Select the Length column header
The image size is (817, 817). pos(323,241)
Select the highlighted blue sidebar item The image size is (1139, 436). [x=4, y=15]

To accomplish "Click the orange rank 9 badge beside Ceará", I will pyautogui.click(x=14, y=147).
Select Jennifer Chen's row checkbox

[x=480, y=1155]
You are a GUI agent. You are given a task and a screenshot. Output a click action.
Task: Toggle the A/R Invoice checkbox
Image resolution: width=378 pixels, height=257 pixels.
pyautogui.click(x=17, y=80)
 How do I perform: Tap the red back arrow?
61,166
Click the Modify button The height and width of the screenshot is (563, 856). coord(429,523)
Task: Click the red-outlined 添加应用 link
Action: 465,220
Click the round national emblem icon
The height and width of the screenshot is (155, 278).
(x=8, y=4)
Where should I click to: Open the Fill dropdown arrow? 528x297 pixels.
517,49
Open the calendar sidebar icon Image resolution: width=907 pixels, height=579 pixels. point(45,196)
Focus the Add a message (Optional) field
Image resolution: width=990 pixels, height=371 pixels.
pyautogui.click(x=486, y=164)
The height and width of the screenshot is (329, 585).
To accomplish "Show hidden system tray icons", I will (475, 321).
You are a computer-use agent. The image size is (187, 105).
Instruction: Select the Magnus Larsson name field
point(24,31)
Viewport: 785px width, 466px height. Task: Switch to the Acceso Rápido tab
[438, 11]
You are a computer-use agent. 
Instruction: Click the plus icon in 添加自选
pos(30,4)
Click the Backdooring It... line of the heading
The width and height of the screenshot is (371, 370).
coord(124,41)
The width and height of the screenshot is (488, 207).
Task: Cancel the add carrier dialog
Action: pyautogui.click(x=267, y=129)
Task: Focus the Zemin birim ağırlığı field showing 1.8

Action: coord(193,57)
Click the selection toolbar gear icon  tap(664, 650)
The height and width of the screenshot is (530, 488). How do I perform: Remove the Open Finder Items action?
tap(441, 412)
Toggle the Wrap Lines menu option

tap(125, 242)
++++++++++
**What the exercise asks**. You are asked to transcribe the complete data exactly.

**Response to the task**.
Select the Length column header
The image size is (817, 817). pos(323,241)
Select the highlighted blue sidebar item The image size is (1139, 436). [x=4, y=15]

To accomplish "Click the orange rank 9 badge beside Ceará", I will pyautogui.click(x=14, y=147).
Select Jennifer Chen's row checkbox

[x=480, y=1155]
You are a GUI agent. You are given a task and a screenshot. Output a click action.
Task: Toggle the A/R Invoice checkbox
Image resolution: width=378 pixels, height=257 pixels.
pyautogui.click(x=17, y=80)
 How do I perform: Tap the red back arrow?
61,166
Click the Modify button The height and width of the screenshot is (563, 856). coord(429,523)
Task: Click the red-outlined 添加应用 link
Action: 465,220
Click the round national emblem icon
The height and width of the screenshot is (155, 278).
(x=8, y=4)
Where should I click to: Open the Fill dropdown arrow? 528x297 pixels.
517,49
Open the calendar sidebar icon Image resolution: width=907 pixels, height=579 pixels. point(45,196)
Focus the Add a message (Optional) field
Image resolution: width=990 pixels, height=371 pixels.
pyautogui.click(x=486, y=164)
The height and width of the screenshot is (329, 585).
To accomplish "Show hidden system tray icons", I will (475, 321).
You are a computer-use agent. The image size is (187, 105).
Instruction: Select the Magnus Larsson name field
point(24,31)
Viewport: 785px width, 466px height. Task: Switch to the Acceso Rápido tab
[438, 11]
You are a computer-use agent. 
Instruction: Click the plus icon in 添加自选
pos(30,4)
Click the Backdooring It... line of the heading
The width and height of the screenshot is (371, 370).
coord(124,41)
The width and height of the screenshot is (488, 207).
Task: Cancel the add carrier dialog
Action: pyautogui.click(x=267, y=129)
Task: Focus the Zemin birim ağırlığı field showing 1.8

Action: coord(193,57)
Click the selection toolbar gear icon  tap(664, 650)
The height and width of the screenshot is (530, 488). How do I perform: Remove the Open Finder Items action?
tap(441, 412)
Toggle the Wrap Lines menu option

tap(125, 242)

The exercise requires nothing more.